In Lagrangian/Hamiltonian the crucial property of the Legendre transform is that it preserves all information. One way to demonstrate that the Legendre transform preserves all information is to show that it is its own inverse. When the Legrendre transform is applied twice you are back to the starting point.

The required properties of the transform are very specific, I rather expect that the Legendre tranform is the only transform that has the required properties.

It seems to me that in the end asking what makes the Legendre transformation especially useful is similar to asking what is special about integration by parts that makes it so useful for calculating integrals.
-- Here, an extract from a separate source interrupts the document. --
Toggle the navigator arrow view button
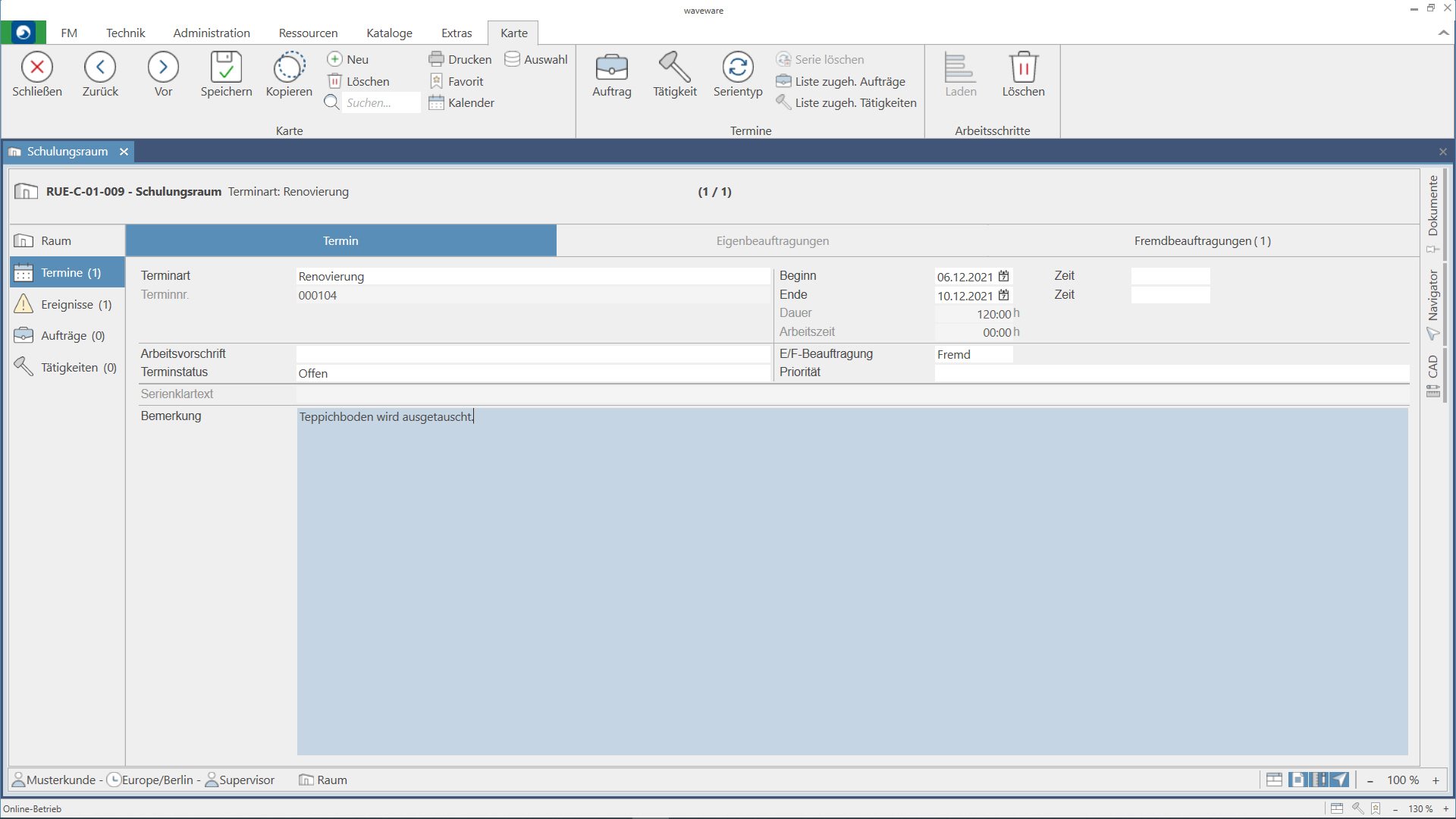 (x=1341, y=780)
Recommended reading: 2007 article by R. K. P. Zia, Edward F. Redish, and Susan R. McKay
Making sense of the Legendre transform

Blog post by Jess Riedel:
Legendre transform

Answer 2

I second @garyp's advice of looking into thermodynamics, where the origin of Legendre transforms and their usefulness is clearer.

To answer your main question, It is not that Legendre transformations are useful, it is that momenta are in many situations more useful than velocities. And to switch to a momentum picture you need to do Legendre transformations.

Let's take the example of thermodynamic energy. Energy depends on entropy, the derivative of energy wrt entropy is the temperature. The temperature of the system is much easier to measure than its entropy, so you want to come up with an alternative function that will depend on temperature so that the entropy is its derivative wrt temperature. You realize that to do this you need to perform Legendre transformations and the new function you get is the Helmholtz free energy.

In mechanics reasoning is similar. Your Lagrangian depends on velocity, but momentum (the derivative of Lagrangian wrt velocity) is often a more useful quantity (e.g. in many cases it is conserved). So you want to find an alternative function that depends on momentum so that the velocity is its derivative wrt momentum.

Answer 3

I think that the momentum v.s. velocities case is actually a misleading distraction. It is clearer in thermodynamics, and I will later connect that to mechanics.

The viewpoint of what the Legendre transform geometrically means is relevant here. The expression of this is already inside what you linked, but they are worded way too mathematically. The version I like is that, really, the relationship between two variables, say y and x, is a relationship, say y = f(x). What if we want to not use x as the independent variable, but rather dy/dx = the slope m? Then m(x) loses us a bit of information, namely the vertical translation of the relationship. It turns out that using the y-intercept $y_0=h(m)$ allows us to recreate the relationship without loss of information, provided we have some limitations upon the type of relationship. Things like convexity and so forth, I do not remember all the details at this point.

Now, we come back to the annoying conversation about derivatives / velocities. This is really a red herring. If you think about why they are useful in thermodynamics, it is clear that E(S,V,N) or S(E,V,N), we want to convert to the derivatives because they give us temperature, pressure, chemical potentials (and other potentials or Mathieu functions). The reason why this is useful is because they represent the cost or reward of an exchange, and in thermal equilibrium, these cost functions must equilibriate. That is a physical reason we want to pay attention to the Legendre transformed quantities as opposed to the originally defined quantities.

Then you come back to mechanics. Be careful---velocities $\dot q$ are actually the base quantities here. Instead, the slopes are $p = \partial_{\dot q}\mathcal L$. Why would this be useful? Other than the basic fact that they are the conserved quantities when the Lagrangians are independent of the corresponding coördinates, I am not sure why. It just happens to be useful in general, possibly because of some deeper quantum mystery. After all, it is no longer the case in mechanics that the momenta correspond to anything equilibrated as was the case in thermal equilibrium. For whatever reason it is useful, it should be useful for another reason.